:: Source ::
—————

53

Lately, we've become aware of a TCP connection issue that is mostly limited to mac and Linux users who browse our websites.

From the user perspective, it presents itself as a really long connection time to our websites (>11 seconds).

We've managed to track down the technical signature of this problem, but can't figure out why it is happening or how to fix it.

Basically, what is happening is that the client's machine is sending the SYN packet to establish the TCP connection and the web server receives it, but does not respond with the SYN/ACK packet. After the client has sent many SYN packets, the server finally responds with a SYN/ACK packet and everything is fine for the remainder of the connection.

And, of course, the kicker to the problem: it is intermittent and does not happen all the time (though it does happen between 10-30% of the time)

We are using Fedora 12 Linux as the OS and Nginx as the web server.

Screenshot of wireshark analysis

Screenshot of wireshark analysis

Update:

Turning off window scaling on the client stopped the issue from happening. Now I just need a server side resolution (we can't make all the clients do this) :)

Final Update:

The solution was to turn off both TCP window scaling and TCP timestamps on our servers that are accessible to the public.

—————

:: Data listing ::
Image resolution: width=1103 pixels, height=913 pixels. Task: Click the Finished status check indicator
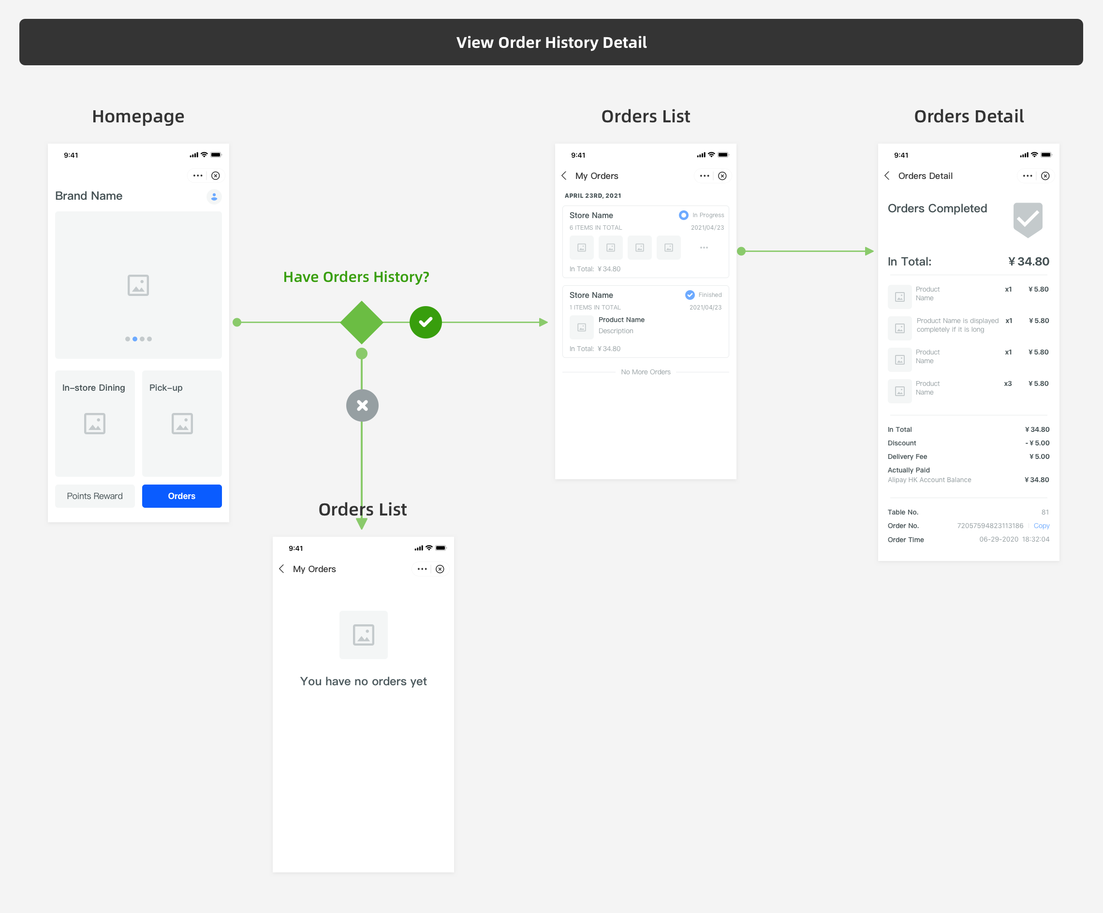pyautogui.click(x=690, y=295)
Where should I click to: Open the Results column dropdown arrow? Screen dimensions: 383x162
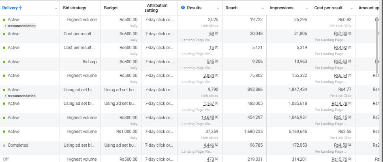tap(218, 9)
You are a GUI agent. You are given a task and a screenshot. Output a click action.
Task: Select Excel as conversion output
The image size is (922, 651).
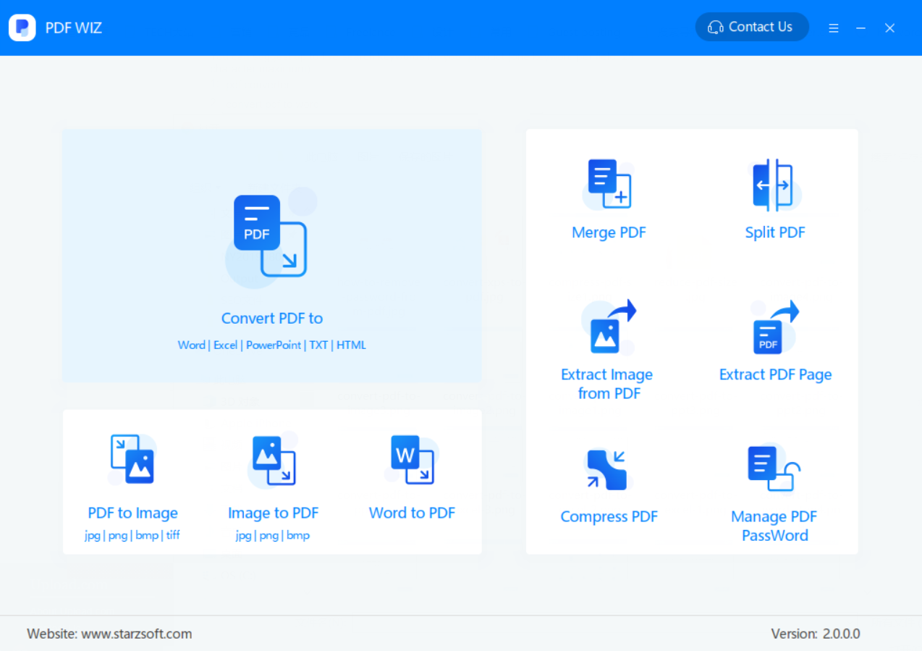pos(225,345)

—————

:: What to work on ::
1. Write out the passage of the post about slow TCP connections, from "Turning off window" up to and including "do this) :)".
2. Name every operating system and program mentioned in the post about slow TCP connections.
3. Give what follows the last sentence of the post about slow TCP connections.

:: Outputs ::
1.
Turning off window scaling on the client stopped the issue from happening. Now I just need a server side resolution (we can't make all the clients do this) :)

2.
- mac
- Linux
- Fedora 12 Linux
- Nginx
- Wireshark

3.
  • 1
    I think we will need to see some tcpdump of it happening. – coredump Feb 15 '11 at 23:24
  • Do you have any acls or rules based on reverse DNS? You may need to look at more then just the connection between the client and the server. Perhaps a DNS lookup is timing out? – Zoredache Feb 15 '11 at 23:28
  • @coredump: here's a screen shot of the wireshark analysis that shows the issue http://i.imgur.com/Bnzrm.png (couldn't figure out how to export just the stream....) – codemonkey Feb 15 '11 at 23:49
  • @Zoredache: no, we don't have any acls or rules based on reverse DNS. This is a public facing webserver and we allow everyone to access it – codemonkey Feb 15 '11 at 23:51
  • Just a hunch, but are you doing any kind of incoming connection rate-limiting on the server? Say, with iptables? – Steven Monday Feb 15 '11 at 23:58
  • @Steven: no, we're not doing any connection rate-limiting. At least, not on purpose ;) – codemonkey Feb 16 '11 at 00:08
  • What is the value of your net.ipv4.tcp_window_scaling sysctl? – coredump Feb 16 '11 at 02:03
  • @coredump: the value for net.ipv4.tcp_window_scaling is 1 – codemonkey Feb 16 '11 at 15:11
  • Are there any additional open ports except #80 on the server? What happens when connecting to them?… 2. Does dmesg @ server-side reveal anything interesting?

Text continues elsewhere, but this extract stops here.